[Python-ideas] FInd first tuple argument for str.find and str.index

Mathias Panzenböck grosser.meister.morti at gmx.net
Wed Sep 5 18:50:21 CEST 2007


Terry Jones wrote:
>>>>>> "Guido" == Guido van Rossum <guido at python.org> writes:
> Guido> I was surprised to find that startswith and endswith support this,
> Guido> but it does make sense.
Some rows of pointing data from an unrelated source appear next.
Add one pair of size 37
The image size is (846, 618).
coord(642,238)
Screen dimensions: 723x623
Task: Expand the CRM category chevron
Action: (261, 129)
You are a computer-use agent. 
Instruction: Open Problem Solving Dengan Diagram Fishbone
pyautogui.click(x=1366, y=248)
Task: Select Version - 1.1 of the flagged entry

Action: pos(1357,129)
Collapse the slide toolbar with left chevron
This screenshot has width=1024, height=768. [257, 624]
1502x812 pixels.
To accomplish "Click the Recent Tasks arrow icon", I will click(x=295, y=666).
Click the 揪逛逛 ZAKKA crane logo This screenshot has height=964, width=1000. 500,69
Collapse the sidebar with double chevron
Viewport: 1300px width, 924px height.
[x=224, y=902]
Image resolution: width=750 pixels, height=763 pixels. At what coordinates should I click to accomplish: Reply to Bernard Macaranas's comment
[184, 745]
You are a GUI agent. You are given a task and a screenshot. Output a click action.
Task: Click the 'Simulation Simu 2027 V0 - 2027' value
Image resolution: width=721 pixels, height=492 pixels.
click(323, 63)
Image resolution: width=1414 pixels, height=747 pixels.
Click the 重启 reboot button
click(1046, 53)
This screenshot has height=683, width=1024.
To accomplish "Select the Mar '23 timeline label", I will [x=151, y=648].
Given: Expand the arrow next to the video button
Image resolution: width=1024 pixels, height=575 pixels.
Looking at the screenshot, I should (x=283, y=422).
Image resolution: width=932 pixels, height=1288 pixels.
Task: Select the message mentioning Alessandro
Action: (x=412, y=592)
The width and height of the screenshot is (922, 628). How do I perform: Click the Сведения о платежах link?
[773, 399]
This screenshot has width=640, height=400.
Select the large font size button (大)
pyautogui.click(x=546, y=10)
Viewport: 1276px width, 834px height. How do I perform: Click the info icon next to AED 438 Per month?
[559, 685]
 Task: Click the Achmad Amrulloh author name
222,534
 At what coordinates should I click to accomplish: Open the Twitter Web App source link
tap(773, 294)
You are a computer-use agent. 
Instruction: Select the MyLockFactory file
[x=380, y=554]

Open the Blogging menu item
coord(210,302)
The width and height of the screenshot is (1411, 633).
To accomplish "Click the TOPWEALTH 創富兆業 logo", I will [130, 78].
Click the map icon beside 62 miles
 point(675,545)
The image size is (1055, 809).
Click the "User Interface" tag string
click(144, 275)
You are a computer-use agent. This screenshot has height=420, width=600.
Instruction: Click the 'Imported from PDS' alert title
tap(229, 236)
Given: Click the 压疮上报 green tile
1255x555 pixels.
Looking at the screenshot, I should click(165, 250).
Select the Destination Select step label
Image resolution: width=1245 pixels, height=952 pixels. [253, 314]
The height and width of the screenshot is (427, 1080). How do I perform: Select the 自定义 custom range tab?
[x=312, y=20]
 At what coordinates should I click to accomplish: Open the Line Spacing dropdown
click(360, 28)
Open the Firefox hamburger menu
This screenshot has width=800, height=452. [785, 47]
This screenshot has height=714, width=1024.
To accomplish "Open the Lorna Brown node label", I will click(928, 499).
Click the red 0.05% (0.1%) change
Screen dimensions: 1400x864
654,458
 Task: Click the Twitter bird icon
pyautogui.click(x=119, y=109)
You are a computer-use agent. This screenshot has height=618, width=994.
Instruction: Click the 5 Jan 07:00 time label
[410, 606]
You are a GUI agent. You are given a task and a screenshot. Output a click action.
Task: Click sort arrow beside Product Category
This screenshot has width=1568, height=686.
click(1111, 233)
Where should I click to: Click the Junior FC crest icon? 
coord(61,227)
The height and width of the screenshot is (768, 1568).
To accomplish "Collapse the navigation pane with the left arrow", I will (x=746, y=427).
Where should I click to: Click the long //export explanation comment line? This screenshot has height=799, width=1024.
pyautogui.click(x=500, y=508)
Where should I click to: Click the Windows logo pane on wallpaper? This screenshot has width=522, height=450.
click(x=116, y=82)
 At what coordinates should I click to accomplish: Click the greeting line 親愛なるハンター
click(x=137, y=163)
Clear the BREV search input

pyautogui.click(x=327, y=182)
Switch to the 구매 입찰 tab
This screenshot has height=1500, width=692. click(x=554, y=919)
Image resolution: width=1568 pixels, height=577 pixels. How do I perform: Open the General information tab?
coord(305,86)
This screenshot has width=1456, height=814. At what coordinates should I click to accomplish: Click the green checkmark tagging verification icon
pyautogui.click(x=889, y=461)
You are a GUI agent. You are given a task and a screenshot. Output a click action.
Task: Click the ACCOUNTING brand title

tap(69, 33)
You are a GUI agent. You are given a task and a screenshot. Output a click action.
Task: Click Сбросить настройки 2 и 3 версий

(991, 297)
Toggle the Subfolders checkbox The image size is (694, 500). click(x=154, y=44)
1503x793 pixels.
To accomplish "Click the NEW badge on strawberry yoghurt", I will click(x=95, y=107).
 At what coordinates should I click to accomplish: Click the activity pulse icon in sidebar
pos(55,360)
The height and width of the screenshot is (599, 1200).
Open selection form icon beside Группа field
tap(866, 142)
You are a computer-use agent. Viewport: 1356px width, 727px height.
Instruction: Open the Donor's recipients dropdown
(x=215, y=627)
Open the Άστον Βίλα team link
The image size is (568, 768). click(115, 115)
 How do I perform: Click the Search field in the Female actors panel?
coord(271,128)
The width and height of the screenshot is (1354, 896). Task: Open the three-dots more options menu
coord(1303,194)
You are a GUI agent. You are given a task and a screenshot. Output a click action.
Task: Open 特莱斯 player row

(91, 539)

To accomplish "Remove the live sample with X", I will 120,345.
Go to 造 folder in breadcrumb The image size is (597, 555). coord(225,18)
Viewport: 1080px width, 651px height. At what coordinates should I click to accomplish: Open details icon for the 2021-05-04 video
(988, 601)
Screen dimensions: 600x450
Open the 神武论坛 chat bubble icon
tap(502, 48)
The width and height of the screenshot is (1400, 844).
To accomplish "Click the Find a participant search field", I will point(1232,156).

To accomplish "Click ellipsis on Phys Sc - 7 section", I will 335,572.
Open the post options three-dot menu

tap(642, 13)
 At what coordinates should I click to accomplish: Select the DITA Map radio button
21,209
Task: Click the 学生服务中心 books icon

Adding a patch to 2.6 would cause it to be
> Guido> merged into 3.0 soon enough.
> 
> Guido> On 9/4/07, Ron Adam <rrr at ronadam.com> wrote:
>>> Could we add the ability of str.index and str.find to accept a tuple as the
>>> first argument and return the index of the first item found in it.
> 
> Hi
> 
> If someone is going to head down this path, it might be better to implement
> a more general algorithm and provide the above as a special case via an
> argument.
> 
> There's a fast and beautiful algorithm due to Aho & Corasick (CACM, 1975)
> that finds _all_ matches of a set of patterns. It runs in time that's
> linear in max(sum of the lengths of the patterns to be matched, length of
> to-be-matched text). The algorithm was the basis of fgrep.
> 
> To provide the above, a special case could have it return as soon as it
> found a first match (i.e., of any pattern).
> 
> One general way to write it would be to have it return a dict of patterns
> and result indices in the case that the pattern argument is a tuple.
> 
> So
> 
>   "Hey, look, look, look at these patterns".find(('look', 'for', 'these', 'patterns'))
> 
> might return
> 
>     {
>       'look'     : [ 5, 11, 17 ],
>       'for'      : [ ],  # or arguably [ -1 ],
>       'these'    : [ 25 ],
>       'patterns' : [ 31 ],
>     }
> 
> OK, that's a bit of a departure from the normal behavior of find, but so is
> passing a tuple of patterns. Alternately, you could also get back a tuple
> of (tuples of) matching indices.
> 
> The ideal calling interface and result depends on what you need to do -
> check if a specific string matched? Just know the first match offset, etc.
> 
> I don't know the best solution, but the algorithm rocks. Raymond - you'll
> love it :-)
> 
> Terry

I would expect such a method to return the index where one of the given strings was
found. Or maybe a tuple: (start, end) or a tuple: (start, searchstring).